Please return each of the lines below word for word, in the same order.

Some records
== == ==

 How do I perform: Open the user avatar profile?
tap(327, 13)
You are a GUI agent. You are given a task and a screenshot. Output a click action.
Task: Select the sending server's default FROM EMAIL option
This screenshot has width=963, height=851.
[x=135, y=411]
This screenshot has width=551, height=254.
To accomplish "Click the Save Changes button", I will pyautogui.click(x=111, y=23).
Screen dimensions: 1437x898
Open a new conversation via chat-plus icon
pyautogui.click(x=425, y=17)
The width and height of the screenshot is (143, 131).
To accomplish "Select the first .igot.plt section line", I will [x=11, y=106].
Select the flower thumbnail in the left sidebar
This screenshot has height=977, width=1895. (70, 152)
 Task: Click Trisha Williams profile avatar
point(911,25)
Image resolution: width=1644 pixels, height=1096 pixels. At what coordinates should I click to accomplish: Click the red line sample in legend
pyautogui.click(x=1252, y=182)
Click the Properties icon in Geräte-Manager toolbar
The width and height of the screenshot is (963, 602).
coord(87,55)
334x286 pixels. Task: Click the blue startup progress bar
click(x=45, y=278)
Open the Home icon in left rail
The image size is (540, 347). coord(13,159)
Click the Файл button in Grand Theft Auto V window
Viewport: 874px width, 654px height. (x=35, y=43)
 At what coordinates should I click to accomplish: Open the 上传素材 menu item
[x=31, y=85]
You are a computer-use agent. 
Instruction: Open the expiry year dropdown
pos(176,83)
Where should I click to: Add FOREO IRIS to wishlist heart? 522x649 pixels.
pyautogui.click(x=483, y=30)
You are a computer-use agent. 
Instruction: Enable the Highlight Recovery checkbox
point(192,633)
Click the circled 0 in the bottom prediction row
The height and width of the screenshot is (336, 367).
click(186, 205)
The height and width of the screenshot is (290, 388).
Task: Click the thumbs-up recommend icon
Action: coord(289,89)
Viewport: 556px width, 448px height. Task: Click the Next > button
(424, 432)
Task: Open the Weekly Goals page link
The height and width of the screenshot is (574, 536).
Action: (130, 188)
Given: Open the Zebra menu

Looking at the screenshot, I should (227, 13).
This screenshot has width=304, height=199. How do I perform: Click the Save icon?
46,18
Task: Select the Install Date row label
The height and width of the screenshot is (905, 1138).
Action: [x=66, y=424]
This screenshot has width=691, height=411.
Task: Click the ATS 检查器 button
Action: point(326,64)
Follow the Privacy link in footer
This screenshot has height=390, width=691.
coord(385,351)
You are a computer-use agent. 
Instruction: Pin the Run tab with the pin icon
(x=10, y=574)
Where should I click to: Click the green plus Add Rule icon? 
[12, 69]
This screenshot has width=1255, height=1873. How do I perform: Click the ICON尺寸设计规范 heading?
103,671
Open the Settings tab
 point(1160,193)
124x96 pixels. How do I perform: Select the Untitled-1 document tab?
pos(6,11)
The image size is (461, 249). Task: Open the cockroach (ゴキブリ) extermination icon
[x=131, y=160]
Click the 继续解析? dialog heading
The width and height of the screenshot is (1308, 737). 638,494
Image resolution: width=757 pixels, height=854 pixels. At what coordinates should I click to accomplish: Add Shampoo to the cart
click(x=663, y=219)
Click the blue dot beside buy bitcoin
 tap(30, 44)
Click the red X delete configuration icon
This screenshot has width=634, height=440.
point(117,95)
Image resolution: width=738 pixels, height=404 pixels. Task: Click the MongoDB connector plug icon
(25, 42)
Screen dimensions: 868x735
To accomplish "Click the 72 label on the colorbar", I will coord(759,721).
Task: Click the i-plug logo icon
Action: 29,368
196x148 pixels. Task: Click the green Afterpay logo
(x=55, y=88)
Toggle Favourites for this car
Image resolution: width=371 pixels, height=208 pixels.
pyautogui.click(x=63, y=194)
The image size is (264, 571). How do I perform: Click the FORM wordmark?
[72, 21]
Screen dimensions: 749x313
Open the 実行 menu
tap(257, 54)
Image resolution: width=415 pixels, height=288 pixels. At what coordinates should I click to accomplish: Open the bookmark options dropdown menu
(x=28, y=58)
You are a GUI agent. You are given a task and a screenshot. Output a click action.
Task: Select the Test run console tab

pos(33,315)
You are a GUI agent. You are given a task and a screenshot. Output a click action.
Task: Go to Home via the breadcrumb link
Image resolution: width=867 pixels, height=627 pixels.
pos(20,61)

== == ==

Task response:
 How do I perform: Open the user avatar profile?
tap(327, 13)
You are a GUI agent. You are given a task and a screenshot. Output a click action.
Task: Select the sending server's default FROM EMAIL option
This screenshot has width=963, height=851.
[x=135, y=411]
This screenshot has width=551, height=254.
To accomplish "Click the Save Changes button", I will pyautogui.click(x=111, y=23).
Screen dimensions: 1437x898
Open a new conversation via chat-plus icon
pyautogui.click(x=425, y=17)
The width and height of the screenshot is (143, 131).
To accomplish "Select the first .igot.plt section line", I will [x=11, y=106].
Select the flower thumbnail in the left sidebar
This screenshot has height=977, width=1895. (70, 152)
 Task: Click Trisha Williams profile avatar
point(911,25)
Image resolution: width=1644 pixels, height=1096 pixels. At what coordinates should I click to accomplish: Click the red line sample in legend
pyautogui.click(x=1252, y=182)
Click the Properties icon in Geräte-Manager toolbar
The width and height of the screenshot is (963, 602).
coord(87,55)
334x286 pixels. Task: Click the blue startup progress bar
click(x=45, y=278)
Open the Home icon in left rail
The image size is (540, 347). coord(13,159)
Click the Файл button in Grand Theft Auto V window
Viewport: 874px width, 654px height. (x=35, y=43)
 At what coordinates should I click to accomplish: Open the 上传素材 menu item
[x=31, y=85]
You are a computer-use agent. 
Instruction: Open the expiry year dropdown
pos(176,83)
Where should I click to: Add FOREO IRIS to wishlist heart? 522x649 pixels.
pyautogui.click(x=483, y=30)
You are a computer-use agent. 
Instruction: Enable the Highlight Recovery checkbox
point(192,633)
Click the circled 0 in the bottom prediction row
The height and width of the screenshot is (336, 367).
click(186, 205)
The height and width of the screenshot is (290, 388).
Task: Click the thumbs-up recommend icon
Action: coord(289,89)
Viewport: 556px width, 448px height. Task: Click the Next > button
(424, 432)
Task: Open the Weekly Goals page link
The height and width of the screenshot is (574, 536).
Action: (130, 188)
Given: Open the Zebra menu

Looking at the screenshot, I should (227, 13).
This screenshot has width=304, height=199. How do I perform: Click the Save icon?
46,18
Task: Select the Install Date row label
The height and width of the screenshot is (905, 1138).
Action: [x=66, y=424]
This screenshot has width=691, height=411.
Task: Click the ATS 检查器 button
Action: point(326,64)
Follow the Privacy link in footer
This screenshot has height=390, width=691.
coord(385,351)
You are a computer-use agent. 
Instruction: Pin the Run tab with the pin icon
(x=10, y=574)
Where should I click to: Click the green plus Add Rule icon? 
[12, 69]
This screenshot has width=1255, height=1873. How do I perform: Click the ICON尺寸设计规范 heading?
103,671
Open the Settings tab
 point(1160,193)
124x96 pixels. How do I perform: Select the Untitled-1 document tab?
pos(6,11)
The image size is (461, 249). Task: Open the cockroach (ゴキブリ) extermination icon
[x=131, y=160]
Click the 继续解析? dialog heading
The width and height of the screenshot is (1308, 737). 638,494
Image resolution: width=757 pixels, height=854 pixels. At what coordinates should I click to accomplish: Add Shampoo to the cart
click(x=663, y=219)
Click the blue dot beside buy bitcoin
 tap(30, 44)
Click the red X delete configuration icon
This screenshot has width=634, height=440.
point(117,95)
Image resolution: width=738 pixels, height=404 pixels. Task: Click the MongoDB connector plug icon
(25, 42)
Screen dimensions: 868x735
To accomplish "Click the 72 label on the colorbar", I will coord(759,721).
Task: Click the i-plug logo icon
Action: 29,368
196x148 pixels. Task: Click the green Afterpay logo
(x=55, y=88)
Toggle Favourites for this car
Image resolution: width=371 pixels, height=208 pixels.
pyautogui.click(x=63, y=194)
The image size is (264, 571). How do I perform: Click the FORM wordmark?
[72, 21]
Screen dimensions: 749x313
Open the 実行 menu
tap(257, 54)
Image resolution: width=415 pixels, height=288 pixels. At what coordinates should I click to accomplish: Open the bookmark options dropdown menu
(x=28, y=58)
You are a GUI agent. You are given a task and a screenshot. Output a click action.
Task: Select the Test run console tab

pos(33,315)
You are a GUI agent. You are given a task and a screenshot. Output a click action.
Task: Go to Home via the breadcrumb link
Image resolution: width=867 pixels, height=627 pixels.
pos(20,61)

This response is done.